### WHAT NEEDS TO BE DONE
Return the material verbatim, starting at the line containing "Where should I click to: Select" and ending at the line containing "The height and width of the screenshot is (766, 354).", both lines included.

### TASK INPUT
:::::

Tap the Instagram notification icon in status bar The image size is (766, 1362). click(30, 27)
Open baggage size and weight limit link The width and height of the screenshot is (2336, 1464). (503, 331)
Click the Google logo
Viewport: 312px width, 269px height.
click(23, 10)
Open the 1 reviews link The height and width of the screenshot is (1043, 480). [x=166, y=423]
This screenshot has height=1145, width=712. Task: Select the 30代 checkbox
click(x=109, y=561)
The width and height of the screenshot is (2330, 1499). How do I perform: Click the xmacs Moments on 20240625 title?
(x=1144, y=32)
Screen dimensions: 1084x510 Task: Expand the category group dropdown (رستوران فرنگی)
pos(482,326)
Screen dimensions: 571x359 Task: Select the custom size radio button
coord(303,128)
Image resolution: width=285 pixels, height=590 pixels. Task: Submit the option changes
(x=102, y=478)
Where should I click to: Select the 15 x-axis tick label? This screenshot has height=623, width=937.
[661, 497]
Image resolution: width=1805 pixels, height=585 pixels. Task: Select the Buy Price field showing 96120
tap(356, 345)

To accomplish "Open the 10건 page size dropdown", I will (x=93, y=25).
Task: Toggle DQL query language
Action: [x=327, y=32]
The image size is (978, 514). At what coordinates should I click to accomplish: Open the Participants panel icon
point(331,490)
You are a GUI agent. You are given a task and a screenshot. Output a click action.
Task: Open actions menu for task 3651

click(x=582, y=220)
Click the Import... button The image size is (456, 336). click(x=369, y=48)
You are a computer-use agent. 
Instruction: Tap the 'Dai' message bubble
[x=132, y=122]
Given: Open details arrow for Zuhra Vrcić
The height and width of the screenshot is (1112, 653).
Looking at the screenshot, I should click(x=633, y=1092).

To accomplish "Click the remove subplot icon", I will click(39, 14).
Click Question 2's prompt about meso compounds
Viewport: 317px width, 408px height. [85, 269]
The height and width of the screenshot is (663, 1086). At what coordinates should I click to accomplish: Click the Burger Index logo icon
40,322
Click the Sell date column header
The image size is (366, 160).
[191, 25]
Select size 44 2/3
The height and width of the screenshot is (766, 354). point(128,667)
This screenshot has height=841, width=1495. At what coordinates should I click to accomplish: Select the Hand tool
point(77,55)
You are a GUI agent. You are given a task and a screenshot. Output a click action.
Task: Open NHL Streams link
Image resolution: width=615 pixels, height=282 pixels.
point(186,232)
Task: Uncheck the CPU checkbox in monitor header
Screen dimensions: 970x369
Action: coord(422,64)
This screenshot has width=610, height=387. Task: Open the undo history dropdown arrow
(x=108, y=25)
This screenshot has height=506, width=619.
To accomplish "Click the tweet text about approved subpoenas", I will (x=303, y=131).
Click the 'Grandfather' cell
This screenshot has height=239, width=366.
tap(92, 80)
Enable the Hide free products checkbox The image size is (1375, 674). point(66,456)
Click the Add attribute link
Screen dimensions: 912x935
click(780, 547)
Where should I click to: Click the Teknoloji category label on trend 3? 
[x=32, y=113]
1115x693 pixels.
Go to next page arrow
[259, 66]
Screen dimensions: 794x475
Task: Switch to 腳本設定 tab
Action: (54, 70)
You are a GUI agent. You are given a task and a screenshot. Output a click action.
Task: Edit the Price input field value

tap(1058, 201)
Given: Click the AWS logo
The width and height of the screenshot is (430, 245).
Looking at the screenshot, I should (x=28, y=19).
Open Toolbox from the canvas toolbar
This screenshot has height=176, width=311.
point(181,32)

:::::

### RESULT FOR THIS TASK
Where should I click to: Select the 15 x-axis tick label? This screenshot has height=623, width=937.
[661, 497]
Image resolution: width=1805 pixels, height=585 pixels. Task: Select the Buy Price field showing 96120
tap(356, 345)

To accomplish "Open the 10건 page size dropdown", I will (x=93, y=25).
Task: Toggle DQL query language
Action: [x=327, y=32]
The image size is (978, 514). At what coordinates should I click to accomplish: Open the Participants panel icon
point(331,490)
You are a GUI agent. You are given a task and a screenshot. Output a click action.
Task: Open actions menu for task 3651

click(x=582, y=220)
Click the Import... button The image size is (456, 336). click(x=369, y=48)
You are a computer-use agent. 
Instruction: Tap the 'Dai' message bubble
[x=132, y=122]
Given: Open details arrow for Zuhra Vrcić
The height and width of the screenshot is (1112, 653).
Looking at the screenshot, I should click(x=633, y=1092).

To accomplish "Click the remove subplot icon", I will click(39, 14).
Click Question 2's prompt about meso compounds
Viewport: 317px width, 408px height. [85, 269]
The height and width of the screenshot is (663, 1086). At what coordinates should I click to accomplish: Click the Burger Index logo icon
40,322
Click the Sell date column header
The image size is (366, 160).
[191, 25]
Select size 44 2/3
The height and width of the screenshot is (766, 354). point(128,667)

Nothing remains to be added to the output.